Posté le 27 mars 2023 par La Rédaction

Mathieu Jambon est viticulteur depuis 2019. À 25 ans, il est installé à Prissé et est coopérateur de la cave Terres Secrètes. Il partage son métier aujourd’hui, sa vision, ses difficultés mais aussi son plaisir.

Comment êtes-vous arrivé à la viticulture ?

Depuis tout petit, je suis passionné par le matériel agricole. Mes parents ne sont pas du milieu, mais à Prissé nos voisins sont en groupement agricole d’exploitation en commun (GAEC) en polyculture. Dès mes 16 ans, je travaillais avec eux en saisonnier, le mercredi, samedi, quand je n’avais pas cours. J’ai passé mon Bac au lycée de Davayé en Sciences et technologies de l’agronomie et du vivant (STAV) et j’ai poursuivi avec un BTS Viticulture et oenologie. J’ai travaillé deux ans comme salarié sur l’exploitation de mes voisins. Ils m’ont transmis et formé au métier d’agriculteur. Je me suis installé en individuel avec 9,75 hectares de vigne en fermage et métayage, précédemment exploités par le GAEC.

Quel est votre travail ?

Je travaille la vigne, la cultive, la bichonne et espère faire les plus belles vendanges. En hiver, je la taille. Et ensuite, traitement, vendanges… Sur une année de travail, il y a des évolutions passionnantes. C’est un cycle très riche et c’est ce qui fait que je suis épanoui dans mon métier. Je suis aussi coopérateur et membre du conseil d’administration de la cave des Terres Secrètes. La vinification se fait à la cave coopérative. Parfois, des personnes pensent qu’on vend nos raisins à la cave, mais ce n’est pas le cas. La cave, c’est le prolongement de notre exploitation.

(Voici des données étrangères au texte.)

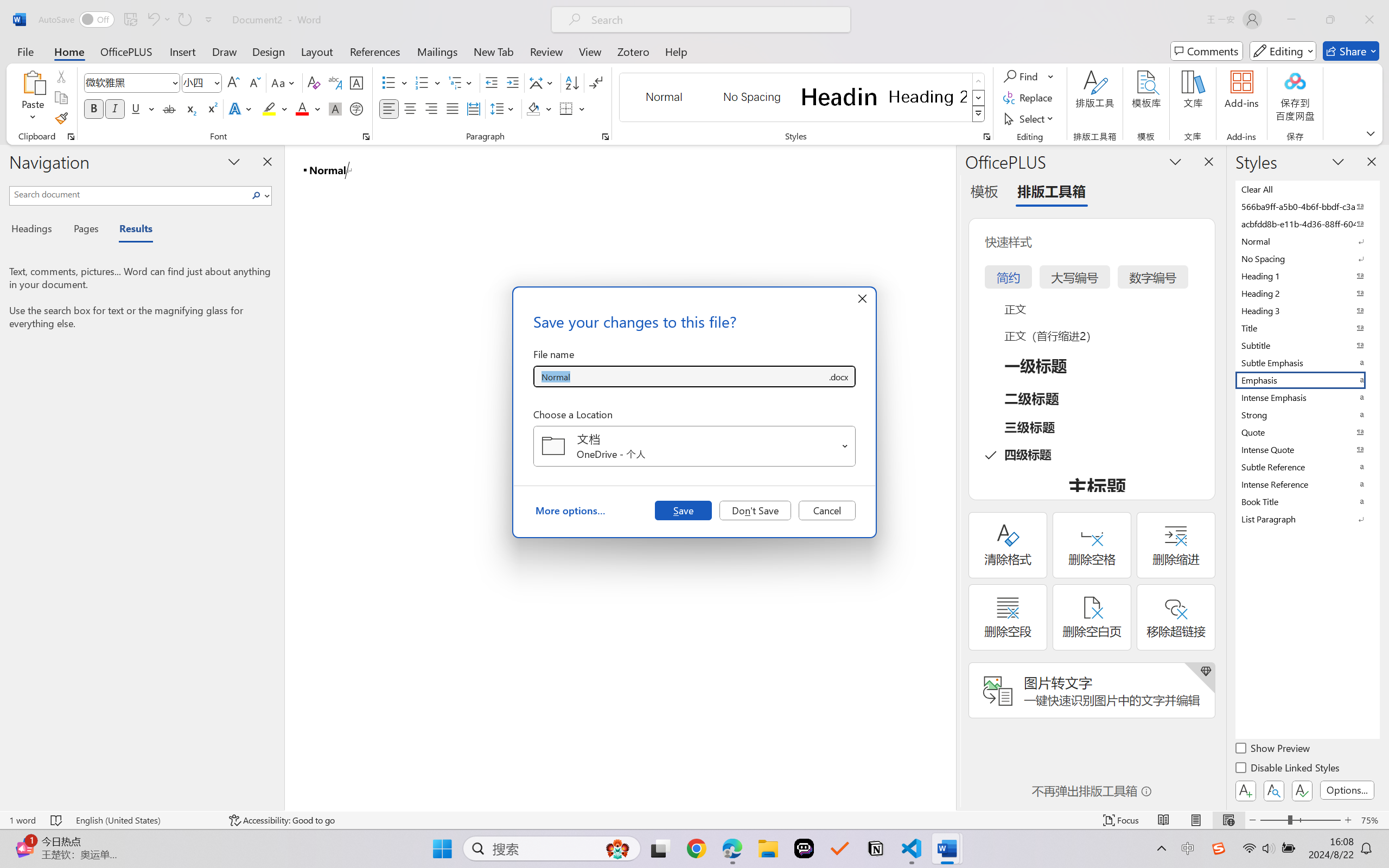 The height and width of the screenshot is (868, 1389). Describe the element at coordinates (492, 82) in the screenshot. I see `'Decrease Indent'` at that location.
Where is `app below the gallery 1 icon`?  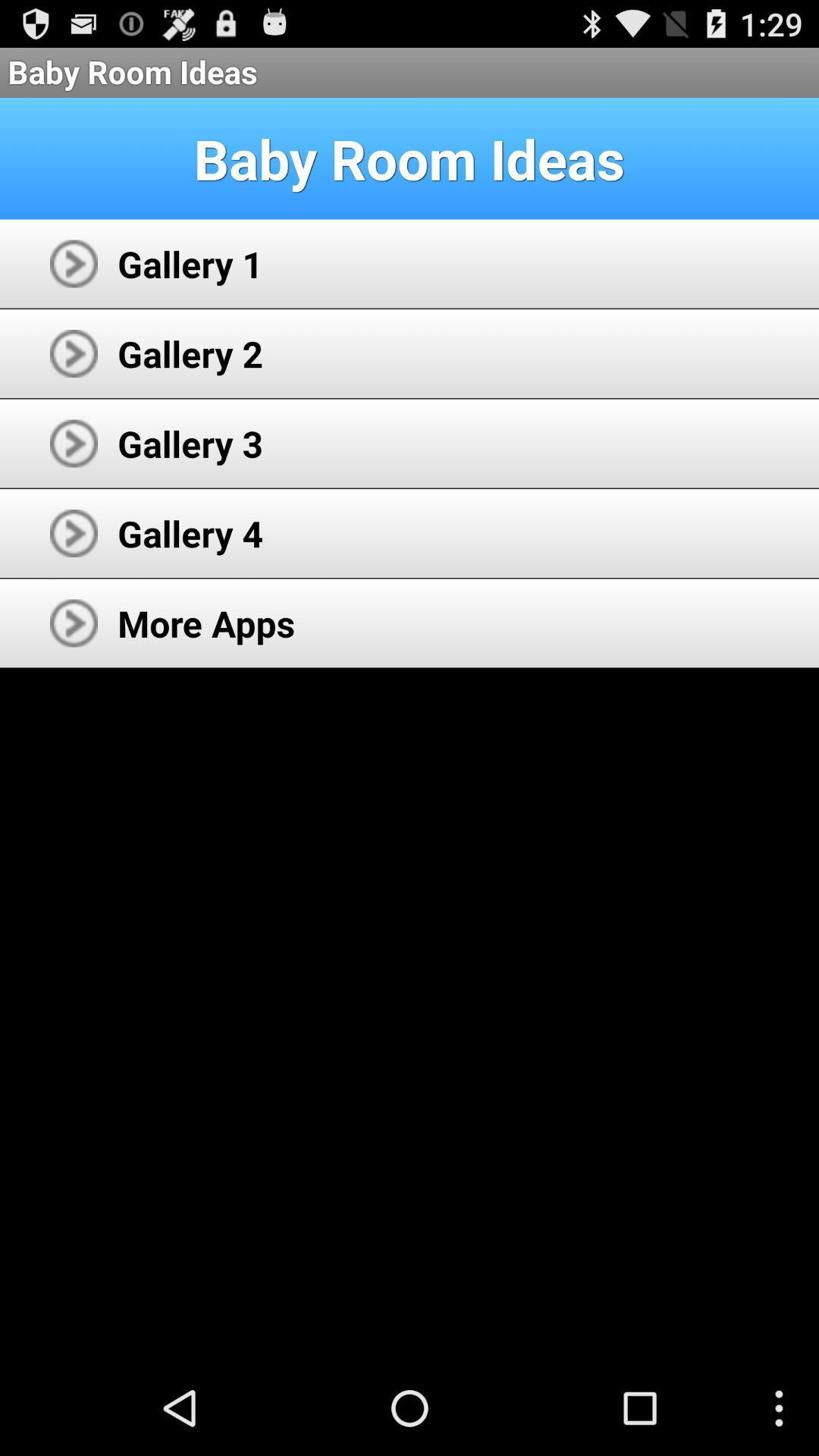 app below the gallery 1 icon is located at coordinates (190, 353).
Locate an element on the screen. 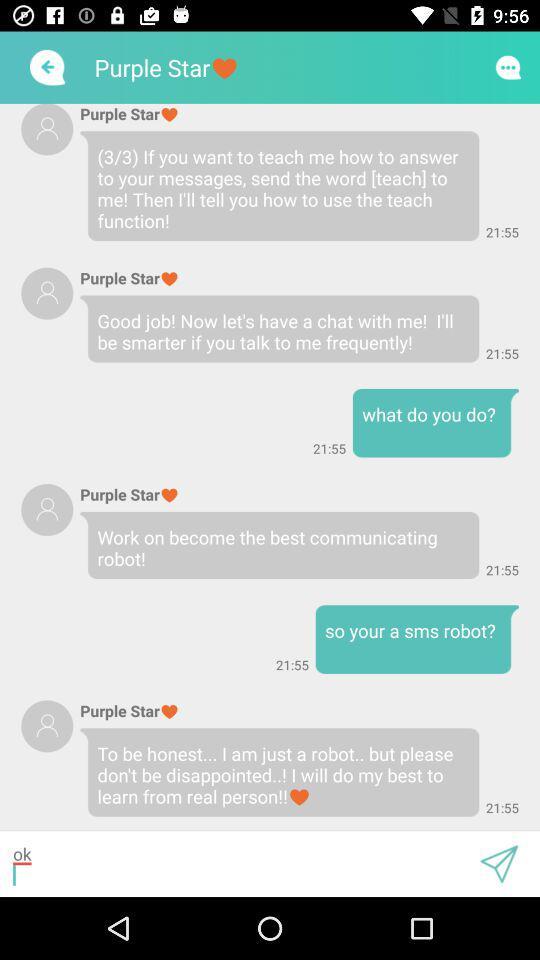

Que sont les traitements dont vous parlez ?

Ce sont des traitements phytosanitaires. Notre profession est quelquefois attaquée et est très normée. Le traitement, ça coûte au portefeuille et au temps. Nous ne sommes pas heureux d’utiliser des phytosanitaires, mais il y a des maladies (principalement le mildiou et oïdium). S’il n’y a pas de traitement, les récoltes peuvent tomber à zéro. Ce que nous voulons, c’est protéger nos vignes et les récoltes. Les normes évoluent, nous sommes soumis aux changements climatiques et aux pressions sociales.

Est-ce que la viticulture pose des problèmes dans les relations sociales ?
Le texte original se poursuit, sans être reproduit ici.